#### TO DO:
Look through the data below for the line with "Where should I click to: Click product", and transcribe it exactly together with each line after it up to and including the line with "Delete the Friday". Give nothing else.

#### DATA TO USE:
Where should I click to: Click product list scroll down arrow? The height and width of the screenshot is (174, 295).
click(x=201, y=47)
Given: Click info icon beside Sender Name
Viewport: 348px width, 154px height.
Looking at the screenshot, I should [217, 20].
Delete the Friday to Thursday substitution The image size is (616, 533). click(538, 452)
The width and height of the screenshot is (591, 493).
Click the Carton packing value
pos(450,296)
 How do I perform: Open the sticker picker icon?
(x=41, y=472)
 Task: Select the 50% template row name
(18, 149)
--
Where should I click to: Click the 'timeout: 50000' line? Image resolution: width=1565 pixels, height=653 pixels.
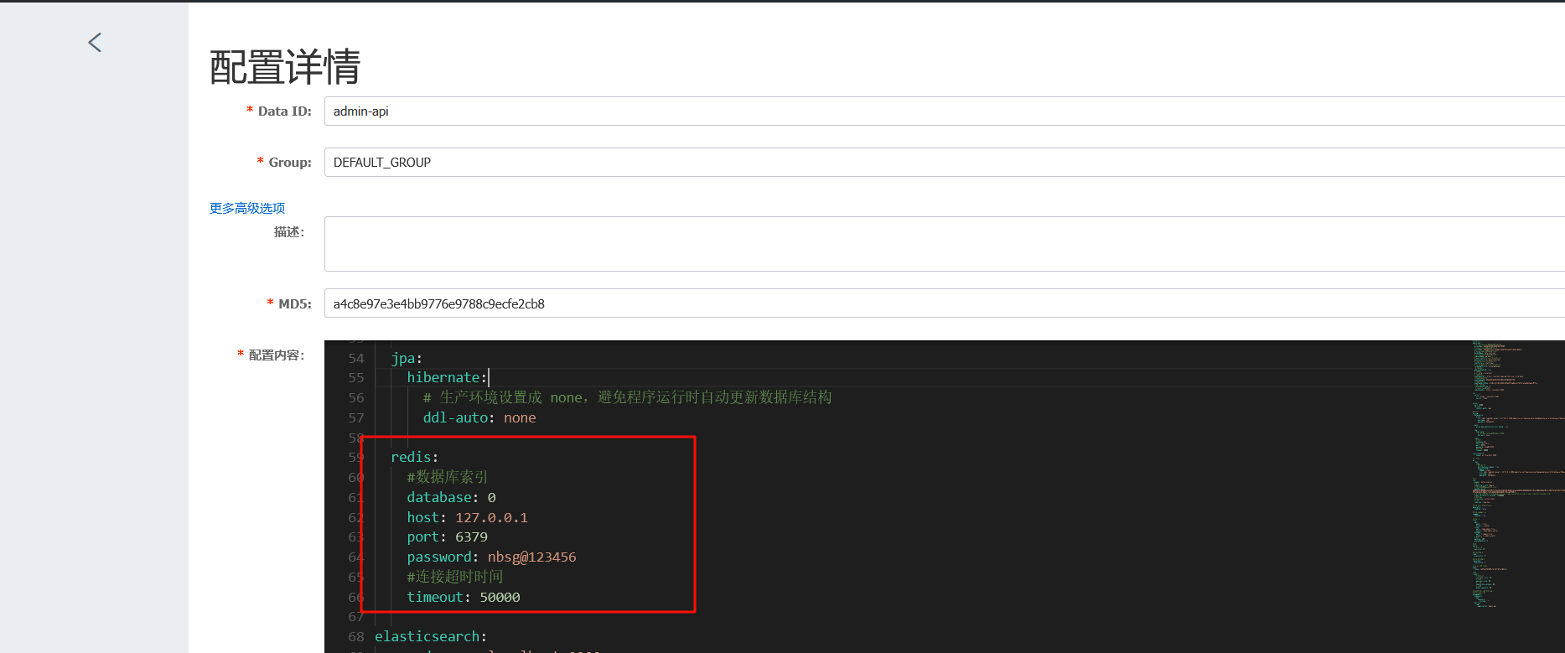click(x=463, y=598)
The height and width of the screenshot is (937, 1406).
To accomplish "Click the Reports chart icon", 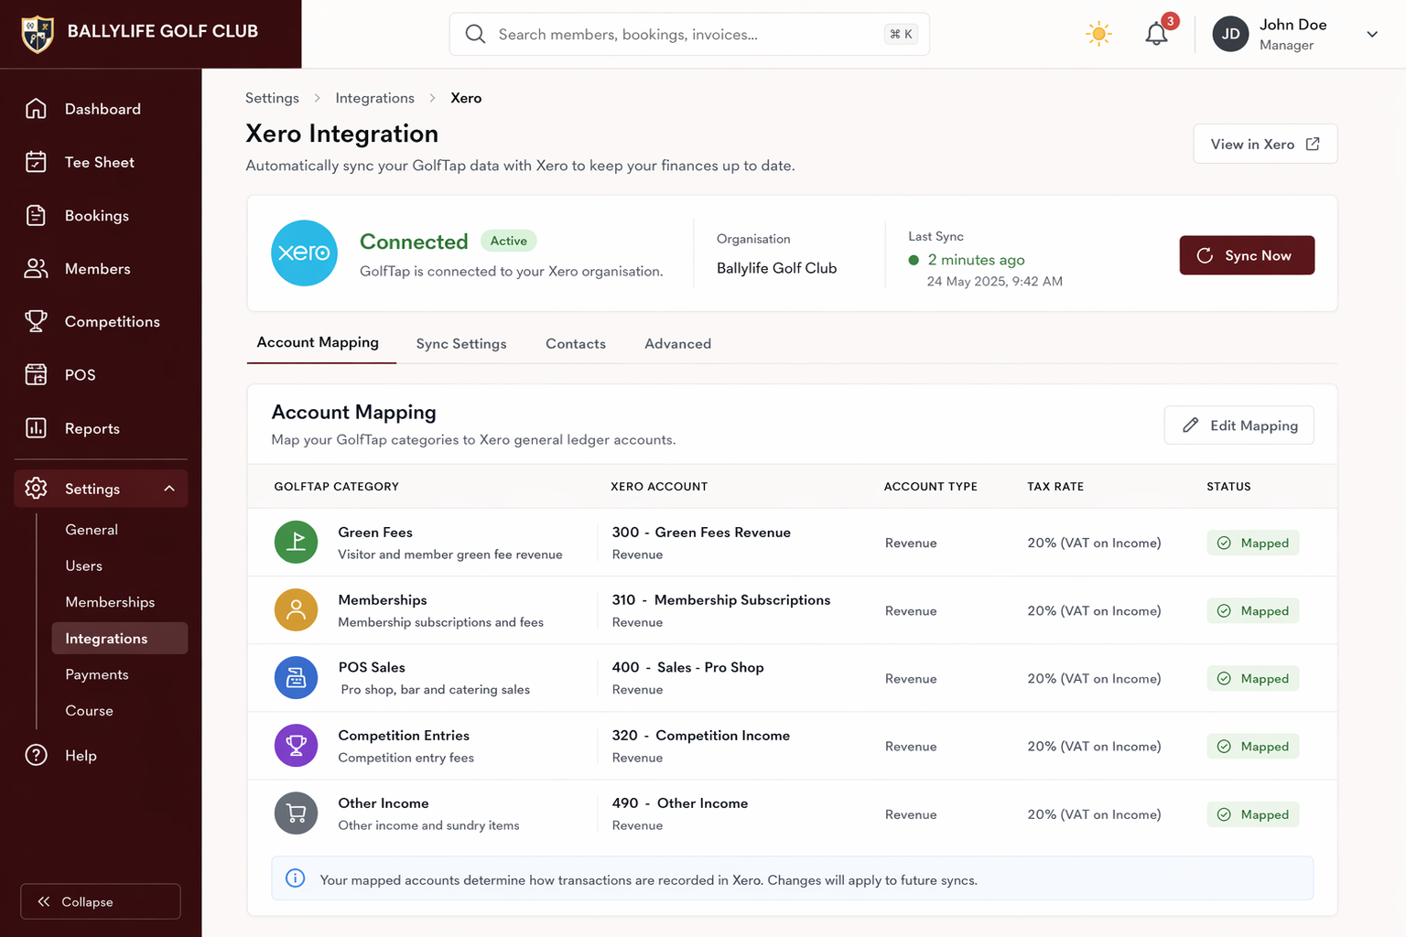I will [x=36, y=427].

#### RESULT OF THIS TASK:
Where should I click to: Click product list scroll down arrow? The height and width of the screenshot is (174, 295).
click(x=201, y=47)
Given: Click info icon beside Sender Name
Viewport: 348px width, 154px height.
Looking at the screenshot, I should [217, 20].
Delete the Friday to Thursday substitution The image size is (616, 533). click(538, 452)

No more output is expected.